How to control weeds

‘One year's seed is seven year's weed’, or so the saying goes, so the most important thing an organic gardener (and non-organic gardener for that matter) can do is prevent weeds from flowering and setting seed. A horrifying example of this is chickweed, where one plant can produce 15,000 seeds a year. The best thing to do is deny them the opportunity to get a foothold in your garden in the first place. There are several techniques you can employ to do this.

Preventing. Mulching is one of the best ways to stop weeds. A thick layer of home-made, well-rotted compost or specially bought loose organic mulch such as bark chips, stops weeds by providing a barrier through which light cannot pass. Put down the mulch while the soil is moist and before the first weeds begin to emerge in spring. If the weeds have already sprouted, they have more chance of pushing up through the mulch. If the soil is already planted with trees and shrubs use low-growing, mat-forming plants, such as vinca (periwinkle) and pulmonaria (lungwort), to cover the ground. Also, use neat edging plants, such as pachysandra, to provide a permanent cover around beds and borders. I’m a firm believer in mulching – not only does it keep down weeds by its physical presence, but it also keeps plant roots moist and encourages them to grow better and do their own bit to triumph over weeds.

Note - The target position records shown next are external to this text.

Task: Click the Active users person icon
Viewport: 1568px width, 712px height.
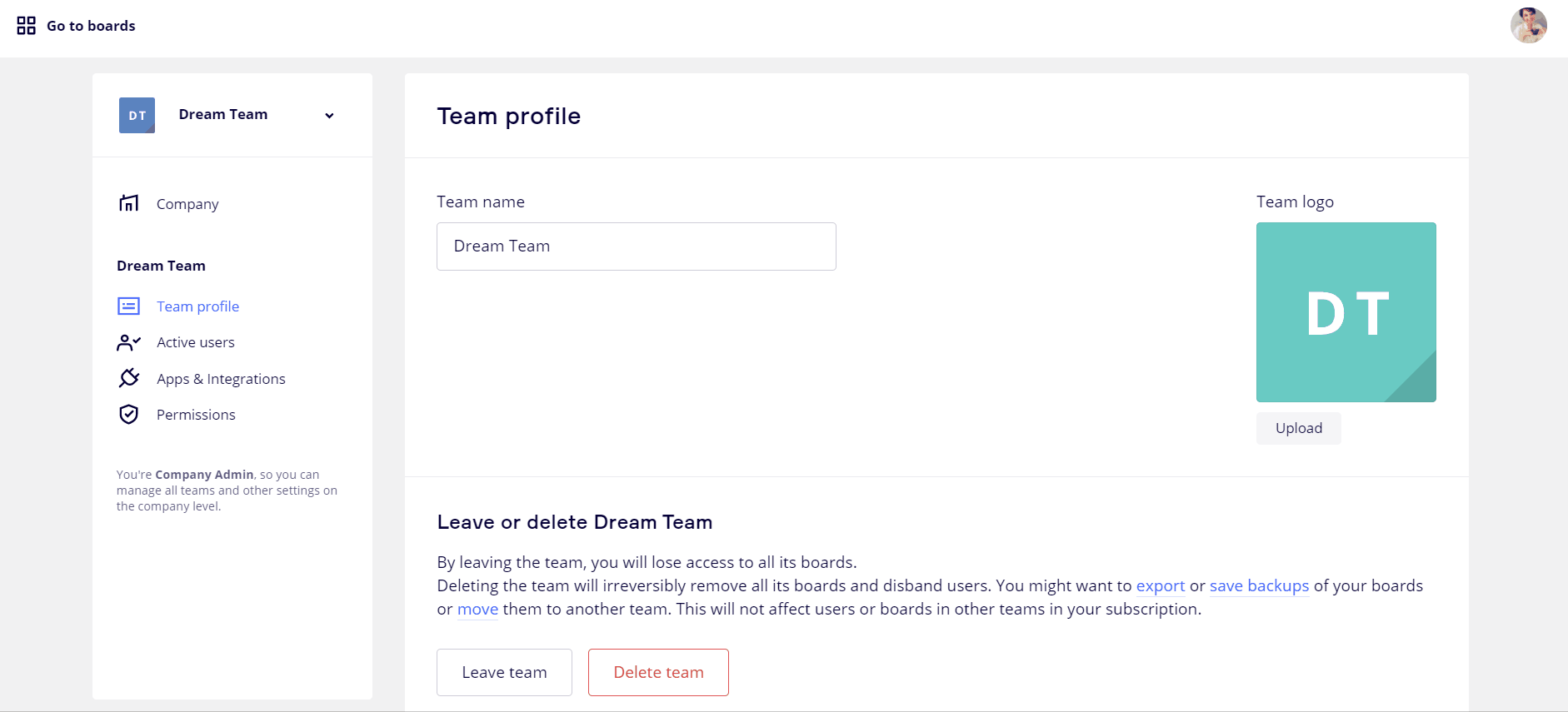Action: (129, 342)
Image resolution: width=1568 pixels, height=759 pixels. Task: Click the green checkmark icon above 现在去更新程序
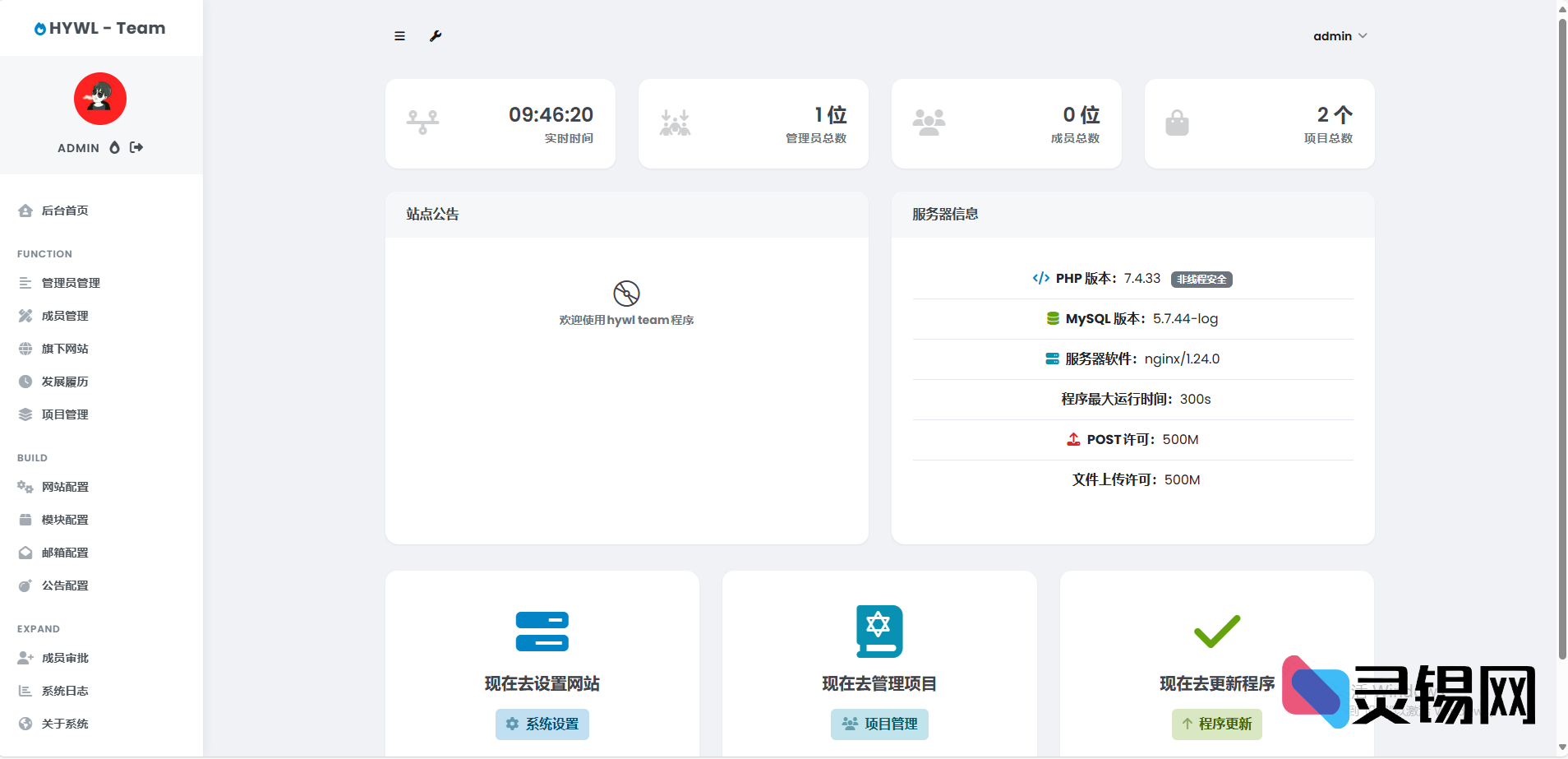[1217, 630]
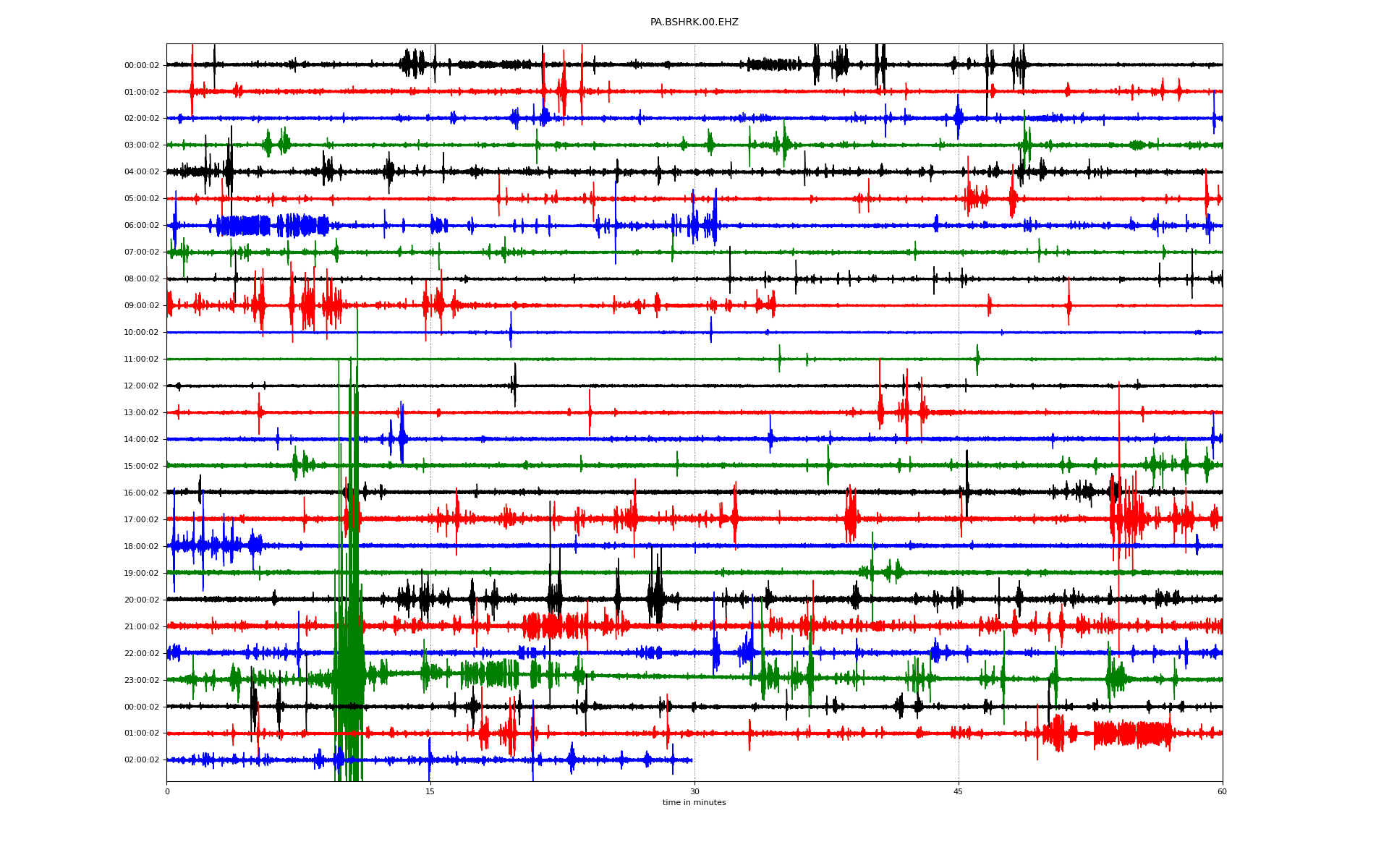Click the 17:00:02 row time label

[x=141, y=520]
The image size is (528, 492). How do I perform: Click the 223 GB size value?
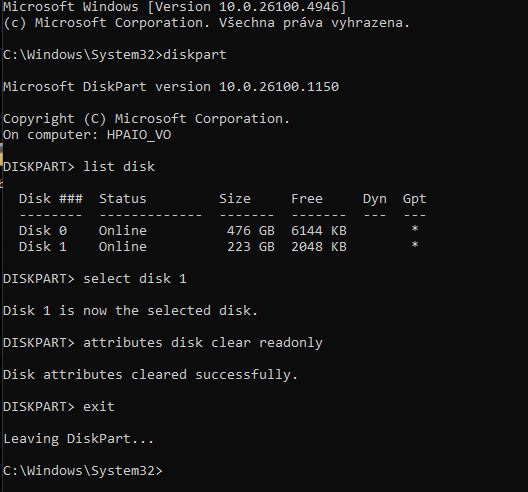(251, 247)
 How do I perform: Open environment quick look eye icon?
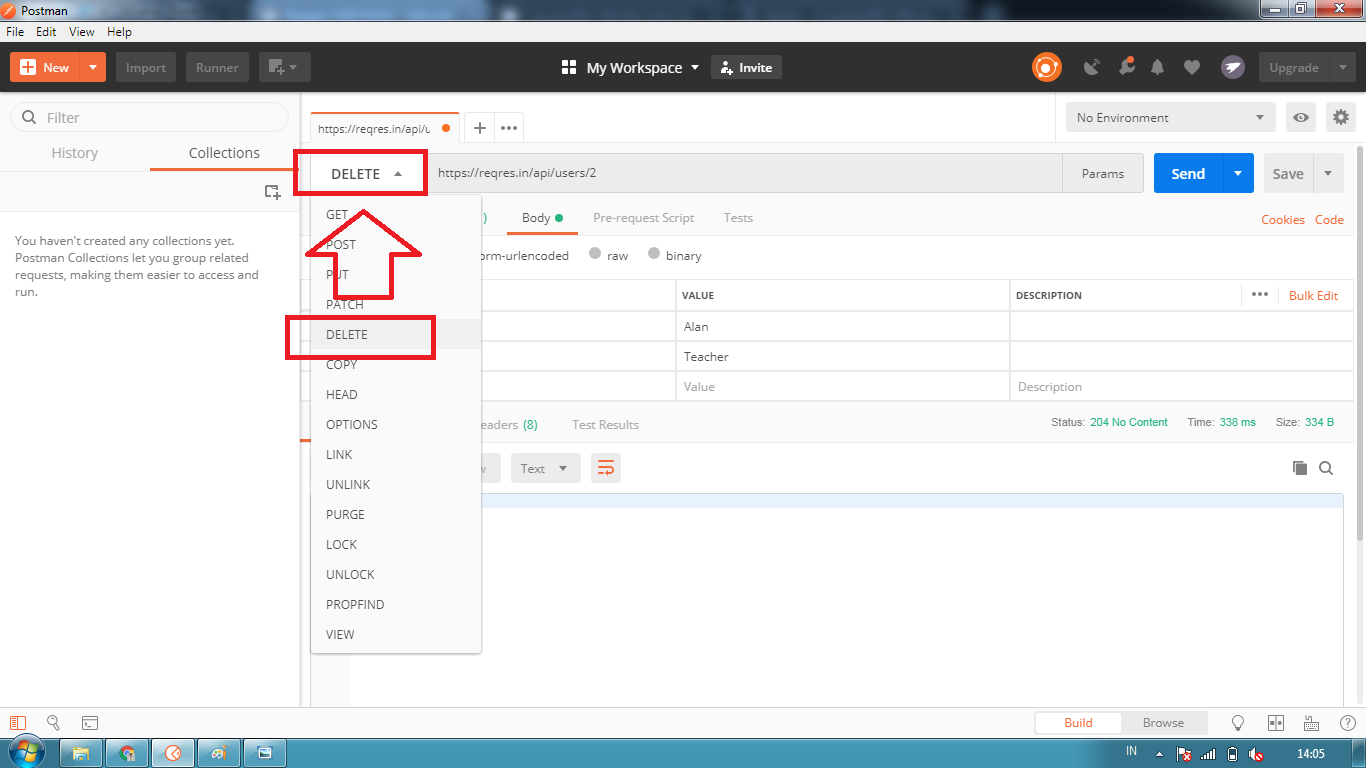coord(1300,117)
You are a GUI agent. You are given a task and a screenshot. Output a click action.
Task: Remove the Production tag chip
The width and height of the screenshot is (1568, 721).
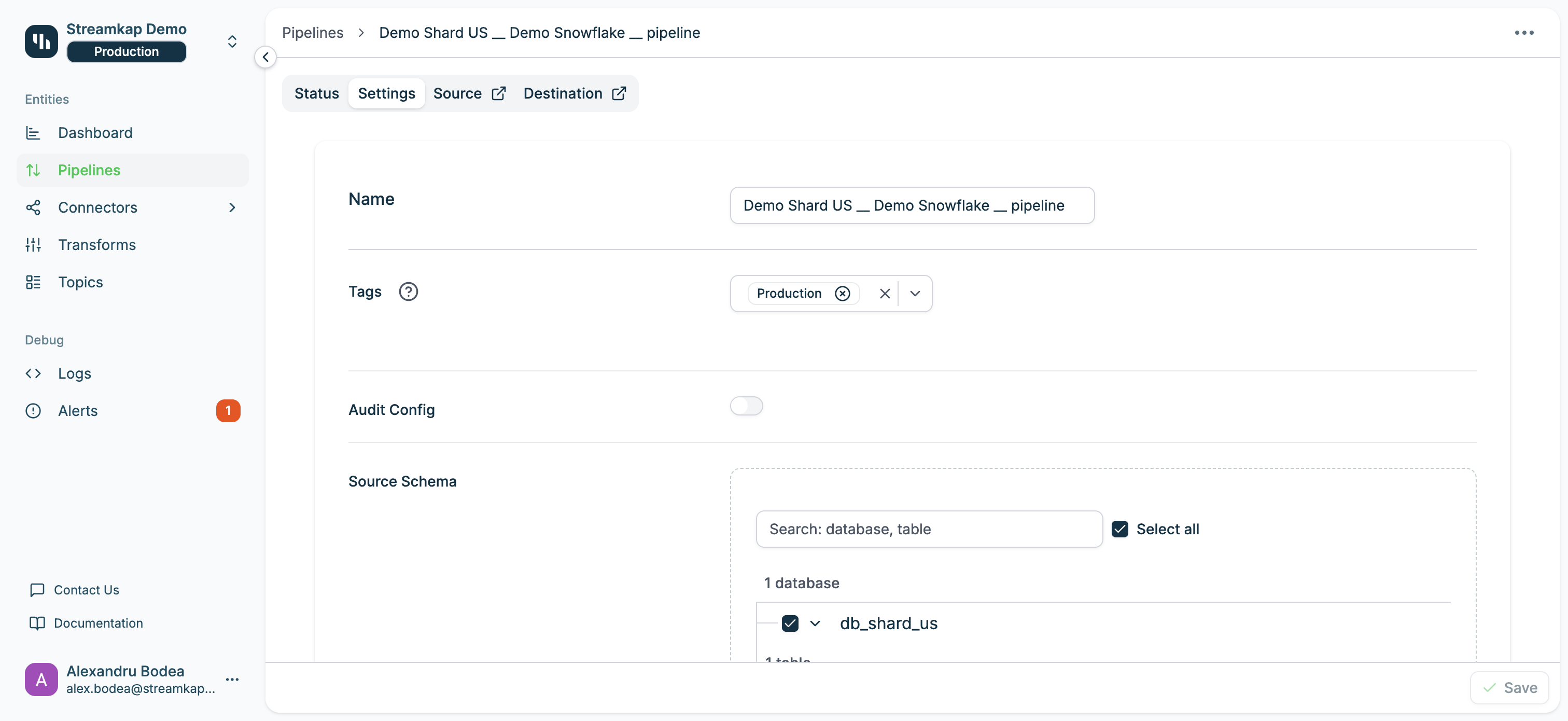842,294
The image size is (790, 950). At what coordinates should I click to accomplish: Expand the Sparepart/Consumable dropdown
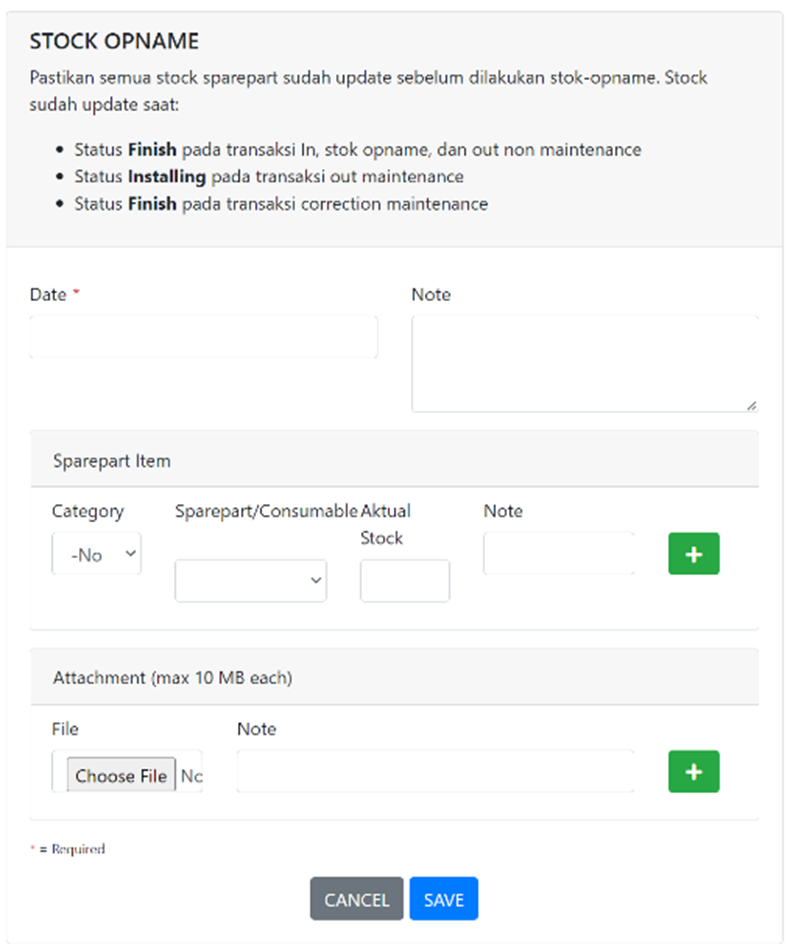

Controlling weeds. Hoeing is the best way to control annual weeds and should be carried out regularly on un-mulched ground to prevent them flowering and setting seeds. Hoe when the weather is dry and warm so that the weeds die and any weed seeds brought to the surface don’t germinate. Digging is the best way of removing perennial weeds on vacant ground. However, they can be suppressed using a layer of thick black plastic or old hessian-backed carpet under a decorative mulch to provide a very dense mat they cannot push through. It may take several years to kill them off completely.